I clear my throat. ‘Look, I hope this isn’t intrusive, but you said, “My wife”. So I’m sort of assuming – well, you know, otherwise you’d have said my ex …’ Hotness spreads up my cheeks. ‘Is she … I mean … what happened to—’
‘Oh, it was all very amicable. We married very young, silly mistake really. In fact, we’re still married—’
‘You’re married?’ I dump my fork on my plate.
‘Well, yes, technically, I suppose …’
‘Which means yes!’
‘No – we’re separated, split up over a year ago. Sorry, I really must stop saying my wife. I realise how confusing that sounds …’
‘No, no, it’s fine. So, where is she now?’
He shrugs. ‘Moved north, to Halifax.’
‘Oh, right!’ I glance towards the canal, wondering whether or not to feel relieved. A narrowboat is chugging by, a man with a white beard at the helm, an elderly woman in jeans and a faded rugby top primping a tub of Michaelmas daisies on the deck. They both wave, and I wave back, then glance down at my cake which, although I’ve made inroads, now seems huge and unwieldy. It’s not that I’m trying to appear feminine and dainty. It’s just, my appetite seems to have withered away. ‘Er, would you like some of this, Ralph? I’m not sure I can manage it all.’
‘Oh, no thanks, I stopped off for a sandwich before we met.’ His mouth flickers into a smile as he adds, ‘You tuck in, Lorrie. I can see you’re a girl who very much enjoys her cake.’
I blink at him. Well, that’s flipping charming, isn’t it? Fatty, is what he means. Porky lady, cramming in the carbs and cheesy topping. ‘I am actually,’ I say with a terseness he doesn’t seem to notice.
‘Well, that’s good,’ he says with a smirk. ‘A healthy appetite, that’s what I like to see in a lady. Not your picking-at-a-lettuce-leaf type!’
‘Okay, thank you, Ralph …’
He leans forward. ‘Oh, I didn’t mean—’
‘No, it’s fine, really.’ That’s it. I have to get out of here. I edge my plate aside and pull my phone from my bag, frowning as if something urgent might have happened at home. ‘Sorry, but I’d better be going …’ I slip my phone back into my bag and get up from my seat.
His face falls. ‘So soon? That’s a pity …’

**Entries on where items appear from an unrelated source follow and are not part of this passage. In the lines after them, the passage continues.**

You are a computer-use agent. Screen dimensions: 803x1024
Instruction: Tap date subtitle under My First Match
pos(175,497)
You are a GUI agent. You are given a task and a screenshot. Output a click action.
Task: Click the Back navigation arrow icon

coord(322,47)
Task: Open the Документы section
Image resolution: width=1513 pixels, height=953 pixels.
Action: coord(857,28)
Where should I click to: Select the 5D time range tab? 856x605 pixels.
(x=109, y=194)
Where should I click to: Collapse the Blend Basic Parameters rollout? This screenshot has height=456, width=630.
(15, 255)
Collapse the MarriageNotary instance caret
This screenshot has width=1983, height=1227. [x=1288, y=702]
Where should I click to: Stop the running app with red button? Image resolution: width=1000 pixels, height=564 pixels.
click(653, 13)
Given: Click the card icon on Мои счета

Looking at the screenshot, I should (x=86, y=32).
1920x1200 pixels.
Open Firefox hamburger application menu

‘Yes, um, I’ve enjoyed the gallery, it’s been a lovely afternoon but I really must dash …’ Then I’m off, turning briefly to wave goodbye as I leave the cafe by its wooden gate, and striding towards the tube station, feeling leaden inside, and not due to the Nutmeg Gallery’s home baking.
Chapter Two
Like a burglar, I creep into my house and dart upstairs before Stu and the kids can accost me. They know I’m back, of course. Stu has already called out ‘hi’, and I can sense them all waiting downstairs, keen to hear all about my date. That’s what my personal life amounts to these days: cheap entertainment for my lodger and kids.
In the bathroom now, I start to cleanse my face. Primer, base, blush, tawny lips. Eye shadow – three shades – plus liner and mascara: what a fat waste of make-up. Lovely make-up at that; La Beauté is a premium brand. ‘That just means expensive, Mum,’ Amy observed. ‘Why don’t they just admit it?’ She was right, and our gorgeous products are worth every penny – although of course, I would say that. I am La Beauté’s counter manager in a beautiful, old-fashioned department store – a little like Goldings in Bradford, to which I would accompany Mum as a child, fascinated as she had her face done by one of the scarily made-up ladies who worked there. While there are La Beauté counters in stores all over the country, ours was the UK’s first and remains the favourite among customers. Somehow, despite being a global brand, the company still retains a cosy, family feel, and I can’t imagine working for anyone else.